Consultant Ben Anderstone said that the campaign was overjoyed with the result, but would be watching for late ballots to see if they changed the trajectory of the race.
“We’re feeling pretty darn confident here. There’s lots of screaming, for sure,” he said.
In a statement, Rave said that while this is not where her campaign hoped to be, there were still many votes left to be counted.
“We are very proud of the campaign we ran,” Rave said. “We worked hard and hope that the ballots will reflect that work.”
Covering much of northeast Seattle and parts of North King County, including Lake Forest Park and Kenmore, the 46th district is slightly whiter and more affluent and Democratic than the state as a whole. The two candidates — both Democrats — appealed to voters on their support for liberal policies such as increasing access to behavioral health treatment and abortion, supporting gun control, building more affordable housing, and protecting the environment.
The position opened up after longtime State Sen. David Frockt announced he would not run for reelection. This led State Rep. Javier Valdez announcing his run for Frockt’s seat, opening the 46th’s district position number 2.
Five candidates entered the race for the safe Democratic seat. Farivar and Rave prevailed in the August primary with 31.6% and 28.1% of the vote, respectively. Despite being a safe seat, the race has become the sixth most expensive Washington legislative race in the 2022 midterms, with candidates spending more than $835,000.

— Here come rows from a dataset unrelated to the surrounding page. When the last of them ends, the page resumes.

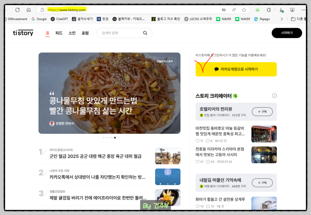This screenshot has height=215, width=311.
Task: Open the 포럼 tab
Action: [85, 33]
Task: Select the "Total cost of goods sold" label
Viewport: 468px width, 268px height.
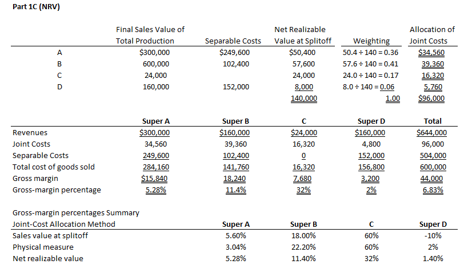Action: (53, 167)
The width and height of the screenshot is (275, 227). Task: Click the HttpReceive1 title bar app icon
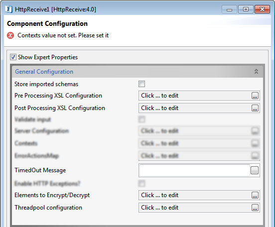9,9
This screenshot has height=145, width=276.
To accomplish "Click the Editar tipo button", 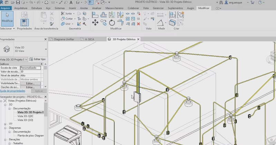I will point(38,59).
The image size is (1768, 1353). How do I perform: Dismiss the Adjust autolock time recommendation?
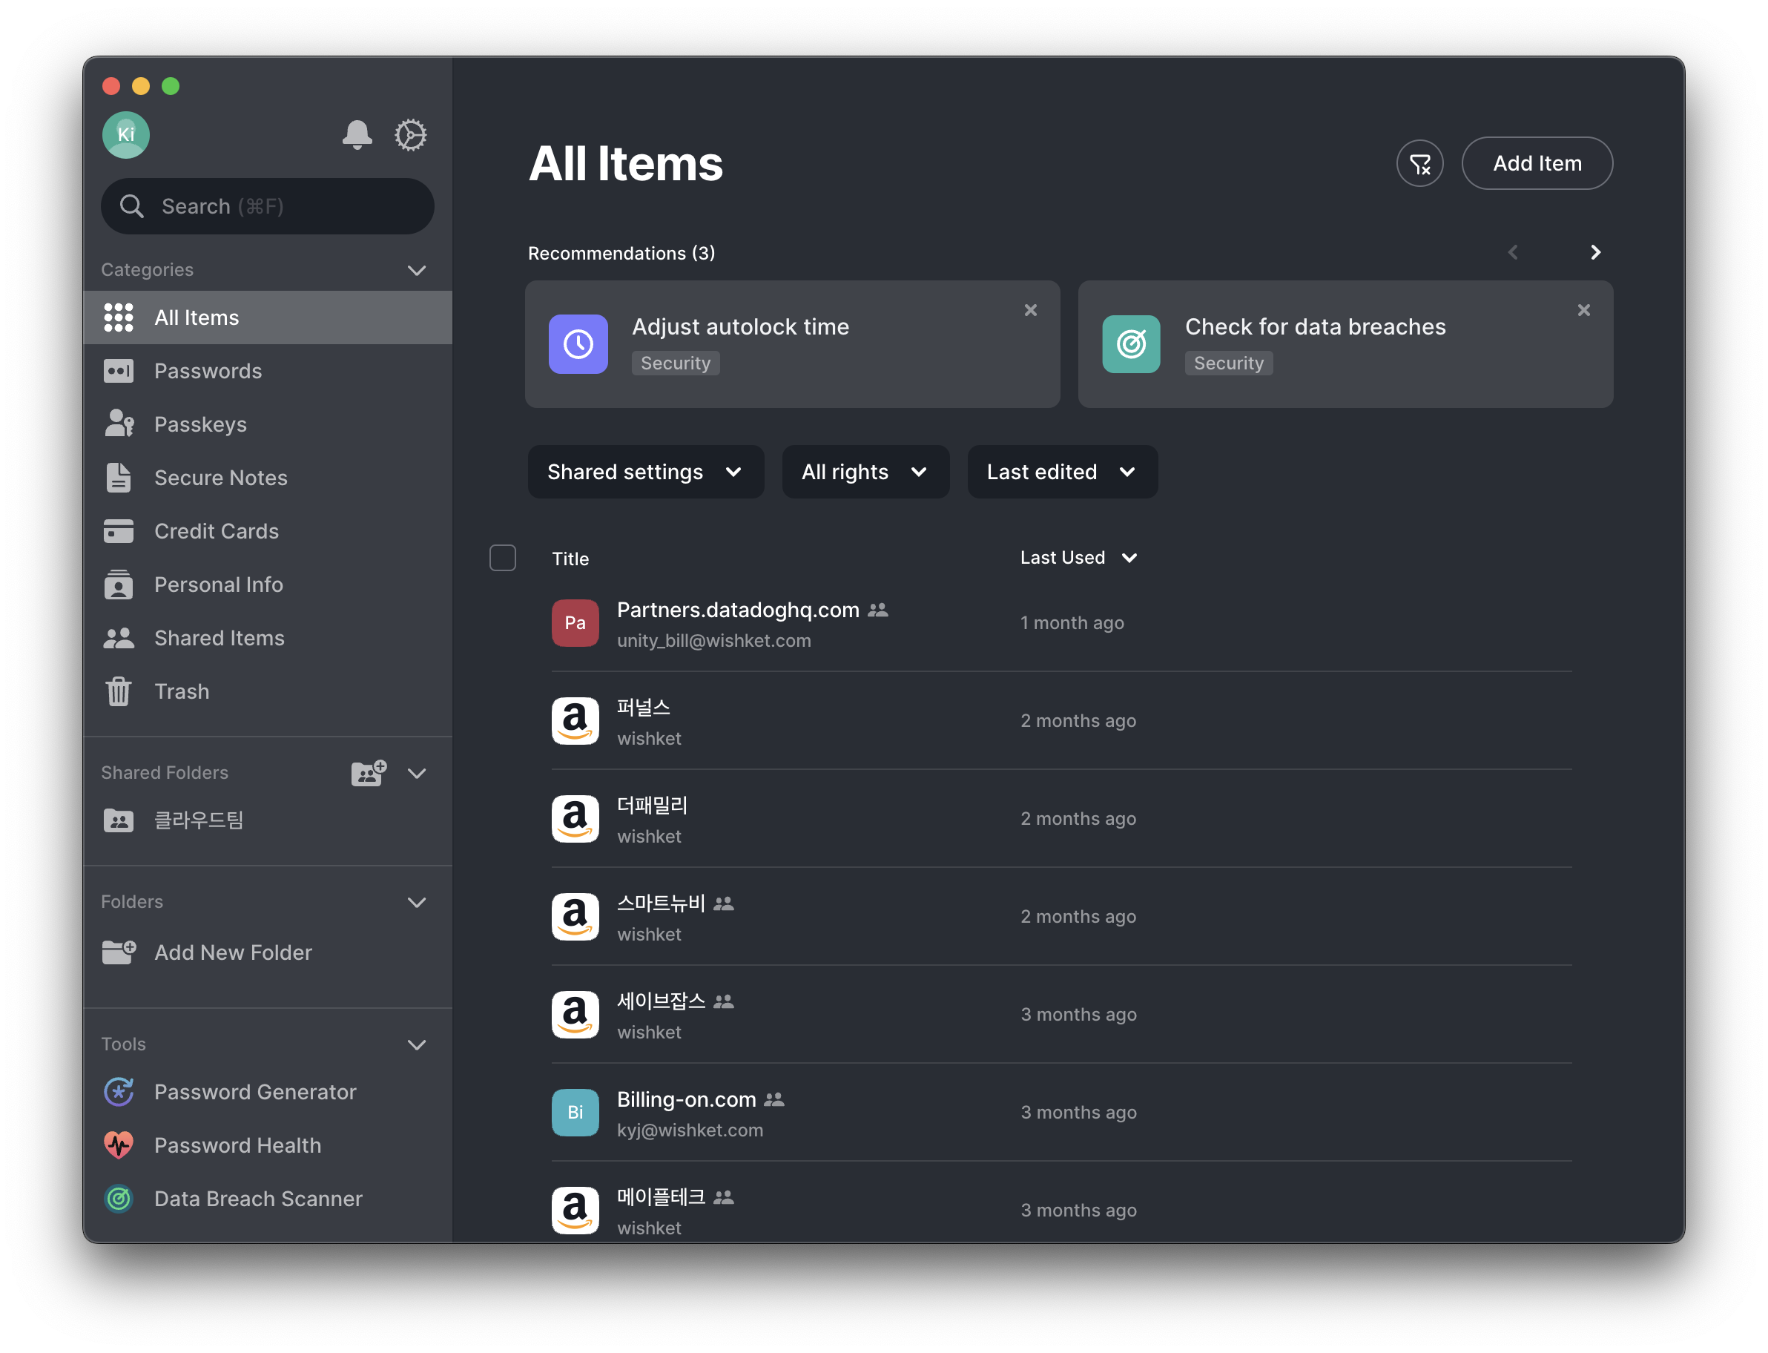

While Farivar came in first in the primary, Rave has raised the most money. According to the Washington Public Disclosure Commission, Rave brought in more than $312,000 in campaign contributions through Oct. 31, compared to Farivar’s nearly $170,000. Both candidates relied mainly on individual donors, with some donations from labor unions and PACs. Rave drew in more support from the wealthy too, receiving more than $9,000 from businesses directly and garnering 214 donations from individuals equal to or more than $500. Farivar received 106 big donations.
Rave also got more than $38,500 in support from “super PACs” — political committees which independently spend money on behalf of candidates. Her main corporate support came from the health care industry, including the insurance providers Regence and Premera Blue Cross. Rave also received donations from food and alcohol industry organizations and $1,000 from Anheuser-Busch. Unlike Rave, Farivar did not receive corporate support.
In her interview with Real Change, Farivar said that her experience as the policy director of Disability Rights Washington made her uniquely ready to hit the ground running with policymaking. Meanwhile, Rave pointed to her advocacy work with the American Academy of Pediatrics and said that her unique perspective as a physician would be a big asset in Olympia.
While both candidates highlighted their mainstream liberal credentials, Farivar distinguished herself as the more progressive candidate on issues such as police reform. She said that she was proud of advocating for the passage of multiple police accountability bills in 2021 and said that she would build on that if elected. In contrast, Rave focused more on Seattle debates on public safety, saying she had never supported the “defund the police” movement and that the current police force was “depleted.”
Rave and Farivar received support from labor unions, though Farivar got the backing of more progressive organizations as well as the other three primary opponents. The conservative Seattle Times editorial board endorsed Rave while the more progressive-leaning The Stranger Election Control Board backed Farivar. In many ways, the 46th district position number 2 race reflects an ongoing divide between more conservative and progressive forces within the Democratic party.
Ballots will continue to trickle in over the next few weeks with final results to be posted on Nov. 29.